--- START OF Document ---

I was logged in on my Sun workstation "tumtum" when it happened, so I received his rwall too, and immediately sent him a humorous email with the subject of "flame flame flame" which I've lost in the intervening 35 years, but I still have a copy of his quick reply:
From: Jordan K. Hubbard <jkh%violet.Berkeley.EDU@berkeley.edu>
Date: Tue, Mar 31, 1987, 11:02 PM
To: Don Hopkins <don@tumtum.cs.umd.edu>
Subject: re: flame flame flame
Thanks, you were nicer than most.. Here's the stock letter I've been
sending back to people:
Thank you, thank you..
Now if I can only figure out why a lowly machine in a basement somewhere
can send broadcast messages to the entire world. Doesn't seem *right*
somehow.
Yours for an annoying network.
Jordan
P.S. I was actually experimenting to see exactly now bad a crock RPC was.
I'm beginning to get an idea. I look forward to your flame.
Jordan
Here's the explanation he sent to hackers_guild, and some replies from old net boys like Milo Medin (who said the program manager of the Arpanet in the Information
Science and Technology Office of DARPA Dennis G. Perry said they would kick UCB off the Arpanet if it ever happened again), Mark Crispin (who presciently proposed cash rewards for discovering and disclosing security bugs), and Dennis G. Perry himself: From: Jordan K. Hubbard <jkh%violet.Berkeley.EDU@berkeley.edu>
Date: April 2, 1987
Subject: My Broadcast
By now, many of you have heard of (or seen) the broadcast message I sent to
the net two days ago. I have since received 743 messages and have
replied to every one (either with a form letter, or more personally
when questions were asked). The intention behind this effort was to
show that I wasn't interested in doing what I did maliciously or in
hiding out afterwards and avoiding the repercussions. One of the
people who received my message was Dennis Perry, the Inspector General
of the ARPAnet (in the Pentagon), and he wasn't exactly pleased.

--- END OF Document ---
--- START OF Data block ---

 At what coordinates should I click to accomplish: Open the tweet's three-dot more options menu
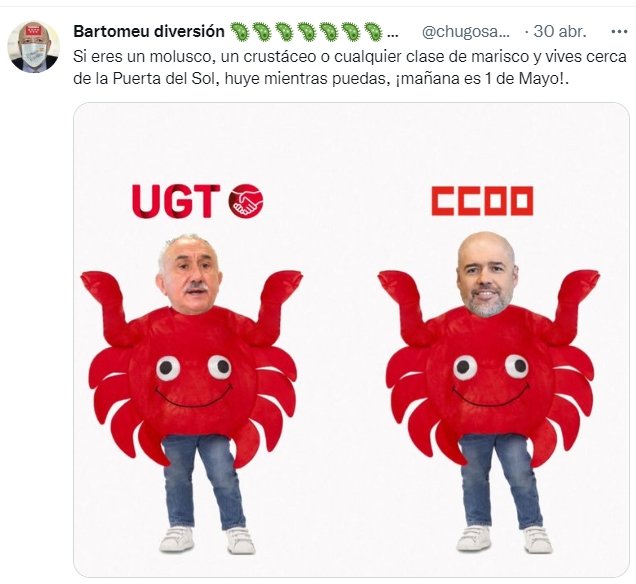point(619,32)
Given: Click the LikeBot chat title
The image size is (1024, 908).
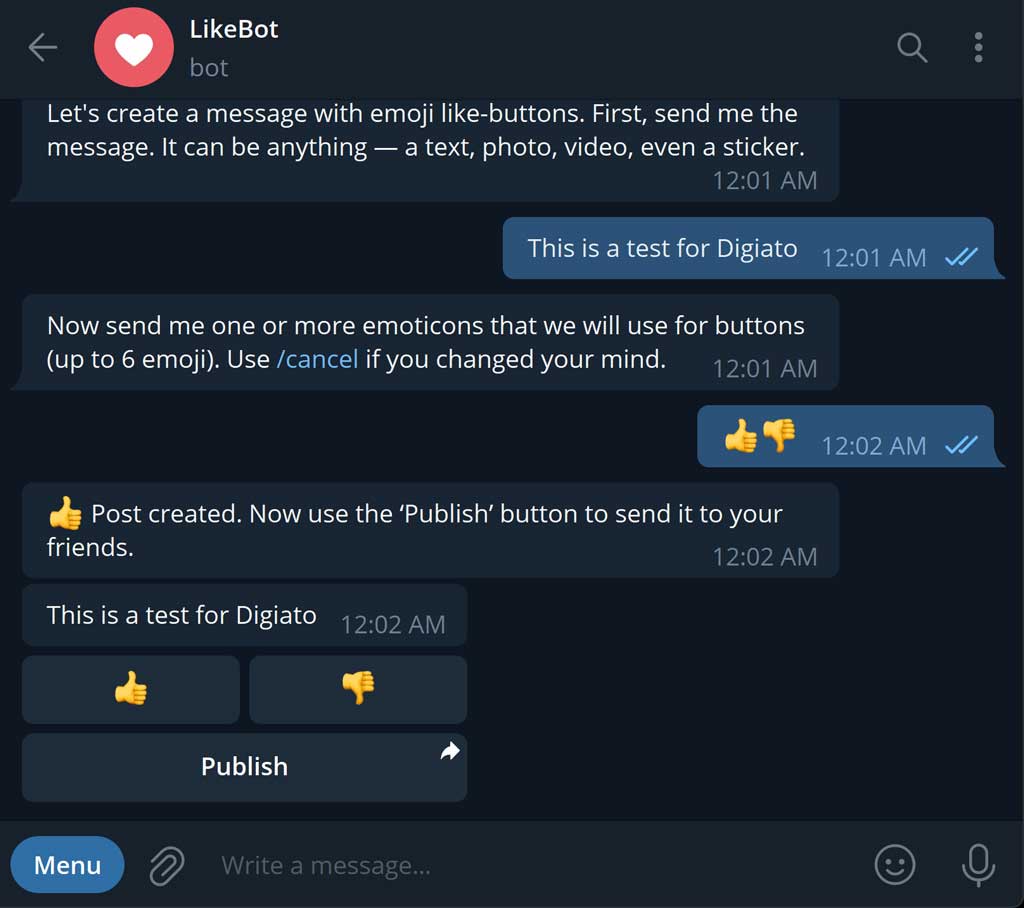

--- END OF Data block ---

Given task A
According to the email excerpt, how many messages had Jordan K. Hubbard received since sending his broadcast?
Given task B
From the email excerpt, repeat everything from "I was logged" down to "an annoying network.".

Output A
743 messages.

Output B
I was logged in on my Sun workstation "tumtum" when it happened, so I received his rwall too, and immediately sent him a humorous email with the subject of "flame flame flame" which I've lost in the intervening 35 years, but I still have a copy of his quick reply:
From: Jordan K. Hubbard <jkh%violet.Berkeley.EDU@berkeley.edu>
Date: Tue, Mar 31, 1987, 11:02 PM
To: Don Hopkins <don@tumtum.cs.umd.edu>
Subject: re: flame flame flame
Thanks, you were nicer than most.. Here's the stock letter I've been
sending back to people:
Thank you, thank you..
Now if I can only figure out why a lowly machine in a basement somewhere
can send broadcast messages to the entire world. Doesn't seem *right*
somehow.
Yours for an annoying network.